[Collected data entries]

Segment Open

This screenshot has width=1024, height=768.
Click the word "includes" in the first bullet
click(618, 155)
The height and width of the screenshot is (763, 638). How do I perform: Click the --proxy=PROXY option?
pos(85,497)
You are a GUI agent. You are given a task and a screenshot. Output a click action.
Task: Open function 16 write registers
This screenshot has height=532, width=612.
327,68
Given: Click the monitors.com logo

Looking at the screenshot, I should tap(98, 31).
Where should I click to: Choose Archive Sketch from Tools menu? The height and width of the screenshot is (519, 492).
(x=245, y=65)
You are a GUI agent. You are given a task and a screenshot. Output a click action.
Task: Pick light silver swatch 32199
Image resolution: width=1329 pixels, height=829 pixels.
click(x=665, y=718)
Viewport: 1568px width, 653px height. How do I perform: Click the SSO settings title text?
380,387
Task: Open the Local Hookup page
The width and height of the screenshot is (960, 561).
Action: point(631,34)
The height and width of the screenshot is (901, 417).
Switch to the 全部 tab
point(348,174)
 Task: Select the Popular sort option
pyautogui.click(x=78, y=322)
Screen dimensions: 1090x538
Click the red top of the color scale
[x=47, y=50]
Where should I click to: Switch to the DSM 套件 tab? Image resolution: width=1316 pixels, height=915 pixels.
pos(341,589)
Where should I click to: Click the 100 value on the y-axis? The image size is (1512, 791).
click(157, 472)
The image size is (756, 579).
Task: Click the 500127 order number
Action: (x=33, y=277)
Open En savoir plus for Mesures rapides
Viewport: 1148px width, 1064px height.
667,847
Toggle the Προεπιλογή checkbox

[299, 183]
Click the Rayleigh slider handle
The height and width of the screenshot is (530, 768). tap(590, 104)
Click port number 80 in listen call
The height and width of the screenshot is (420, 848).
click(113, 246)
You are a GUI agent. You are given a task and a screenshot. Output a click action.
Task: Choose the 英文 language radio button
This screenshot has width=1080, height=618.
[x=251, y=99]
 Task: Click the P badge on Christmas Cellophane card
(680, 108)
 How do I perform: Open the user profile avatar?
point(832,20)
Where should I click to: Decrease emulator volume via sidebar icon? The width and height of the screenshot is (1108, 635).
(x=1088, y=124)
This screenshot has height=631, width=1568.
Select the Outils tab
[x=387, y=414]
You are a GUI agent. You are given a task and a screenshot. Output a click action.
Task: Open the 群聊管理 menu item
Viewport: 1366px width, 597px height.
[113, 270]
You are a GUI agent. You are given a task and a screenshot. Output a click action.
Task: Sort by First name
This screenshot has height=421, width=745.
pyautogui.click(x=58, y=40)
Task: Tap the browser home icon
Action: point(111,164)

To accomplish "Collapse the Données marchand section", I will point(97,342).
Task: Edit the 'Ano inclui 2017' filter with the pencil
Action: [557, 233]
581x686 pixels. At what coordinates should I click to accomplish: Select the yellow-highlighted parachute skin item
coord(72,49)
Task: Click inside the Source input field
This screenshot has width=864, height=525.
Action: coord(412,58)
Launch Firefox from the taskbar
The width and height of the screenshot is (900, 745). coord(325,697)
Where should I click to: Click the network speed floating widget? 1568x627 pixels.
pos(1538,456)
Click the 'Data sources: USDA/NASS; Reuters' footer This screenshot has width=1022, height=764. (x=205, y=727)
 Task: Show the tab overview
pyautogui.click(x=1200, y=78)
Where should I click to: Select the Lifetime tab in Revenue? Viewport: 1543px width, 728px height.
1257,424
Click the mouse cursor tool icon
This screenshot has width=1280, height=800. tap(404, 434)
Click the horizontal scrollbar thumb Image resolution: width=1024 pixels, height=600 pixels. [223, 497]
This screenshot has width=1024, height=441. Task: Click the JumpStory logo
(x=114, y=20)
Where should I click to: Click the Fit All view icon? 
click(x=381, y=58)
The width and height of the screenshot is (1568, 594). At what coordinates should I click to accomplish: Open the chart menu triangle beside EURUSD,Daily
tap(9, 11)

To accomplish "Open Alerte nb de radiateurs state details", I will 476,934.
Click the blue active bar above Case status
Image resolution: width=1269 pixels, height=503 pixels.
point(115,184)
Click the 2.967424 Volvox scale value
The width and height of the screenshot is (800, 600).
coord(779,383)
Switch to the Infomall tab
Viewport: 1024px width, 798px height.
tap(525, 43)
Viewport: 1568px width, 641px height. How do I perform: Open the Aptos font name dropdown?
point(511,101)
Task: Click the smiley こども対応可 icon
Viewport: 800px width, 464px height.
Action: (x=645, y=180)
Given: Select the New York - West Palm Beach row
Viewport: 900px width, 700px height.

Segment Closed

Would you please give the data above again, exactly as it appears?

This screenshot has width=1024, height=768.
Click the word "includes" in the first bullet
click(618, 155)
The height and width of the screenshot is (763, 638). How do I perform: Click the --proxy=PROXY option?
pos(85,497)
You are a GUI agent. You are given a task and a screenshot. Output a click action.
Task: Open function 16 write registers
This screenshot has height=532, width=612.
327,68
Given: Click the monitors.com logo

Looking at the screenshot, I should tap(98, 31).
Where should I click to: Choose Archive Sketch from Tools menu? The height and width of the screenshot is (519, 492).
(x=245, y=65)
You are a GUI agent. You are given a task and a screenshot. Output a click action.
Task: Pick light silver swatch 32199
Image resolution: width=1329 pixels, height=829 pixels.
click(x=665, y=718)
Viewport: 1568px width, 653px height. How do I perform: Click the SSO settings title text?
380,387
Task: Open the Local Hookup page
The width and height of the screenshot is (960, 561).
Action: point(631,34)
The height and width of the screenshot is (901, 417).
Switch to the 全部 tab
point(348,174)
 Task: Select the Popular sort option
pyautogui.click(x=78, y=322)
Screen dimensions: 1090x538
Click the red top of the color scale
[x=47, y=50]
Where should I click to: Switch to the DSM 套件 tab? Image resolution: width=1316 pixels, height=915 pixels.
pos(341,589)
Where should I click to: Click the 100 value on the y-axis? The image size is (1512, 791).
click(157, 472)
The image size is (756, 579).
Task: Click the 500127 order number
Action: (x=33, y=277)
Open En savoir plus for Mesures rapides
Viewport: 1148px width, 1064px height.
667,847
Toggle the Προεπιλογή checkbox

[299, 183]
Click the Rayleigh slider handle
The height and width of the screenshot is (530, 768). tap(590, 104)
Click port number 80 in listen call
The height and width of the screenshot is (420, 848).
click(113, 246)
You are a GUI agent. You are given a task and a screenshot. Output a click action.
Task: Choose the 英文 language radio button
This screenshot has width=1080, height=618.
[x=251, y=99]
 Task: Click the P badge on Christmas Cellophane card
(680, 108)
 How do I perform: Open the user profile avatar?
point(832,20)
Where should I click to: Decrease emulator volume via sidebar icon? The width and height of the screenshot is (1108, 635).
(x=1088, y=124)
This screenshot has height=631, width=1568.
Select the Outils tab
[x=387, y=414]
You are a GUI agent. You are given a task and a screenshot. Output a click action.
Task: Open the 群聊管理 menu item
Viewport: 1366px width, 597px height.
[113, 270]
You are a GUI agent. You are given a task and a screenshot. Output a click action.
Task: Sort by First name
This screenshot has height=421, width=745.
pyautogui.click(x=58, y=40)
Task: Tap the browser home icon
Action: point(111,164)

To accomplish "Collapse the Données marchand section", I will point(97,342).
Task: Edit the 'Ano inclui 2017' filter with the pencil
Action: [557, 233]
581x686 pixels. At what coordinates should I click to accomplish: Select the yellow-highlighted parachute skin item
coord(72,49)
Task: Click inside the Source input field
This screenshot has width=864, height=525.
Action: coord(412,58)
Launch Firefox from the taskbar
The width and height of the screenshot is (900, 745). coord(325,697)
Where should I click to: Click the network speed floating widget? 1568x627 pixels.
pos(1538,456)
Click the 'Data sources: USDA/NASS; Reuters' footer This screenshot has width=1022, height=764. (x=205, y=727)
 Task: Show the tab overview
pyautogui.click(x=1200, y=78)
Where should I click to: Select the Lifetime tab in Revenue? Viewport: 1543px width, 728px height.
1257,424
Click the mouse cursor tool icon
This screenshot has width=1280, height=800. tap(404, 434)
Click the horizontal scrollbar thumb Image resolution: width=1024 pixels, height=600 pixels. [223, 497]
This screenshot has width=1024, height=441. Task: Click the JumpStory logo
(x=114, y=20)
Where should I click to: Click the Fit All view icon? 
click(x=381, y=58)
The width and height of the screenshot is (1568, 594). At what coordinates should I click to accomplish: Open the chart menu triangle beside EURUSD,Daily
tap(9, 11)

To accomplish "Open Alerte nb de radiateurs state details", I will 476,934.
Click the blue active bar above Case status
Image resolution: width=1269 pixels, height=503 pixels.
point(115,184)
Click the 2.967424 Volvox scale value
The width and height of the screenshot is (800, 600).
coord(779,383)
Switch to the Infomall tab
Viewport: 1024px width, 798px height.
tap(525, 43)
Viewport: 1568px width, 641px height. How do I perform: Open the Aptos font name dropdown?
point(511,101)
Task: Click the smiley こども対応可 icon
Viewport: 800px width, 464px height.
Action: (x=645, y=180)
Given: Select the New York - West Palm Beach row
Viewport: 900px width, 700px height.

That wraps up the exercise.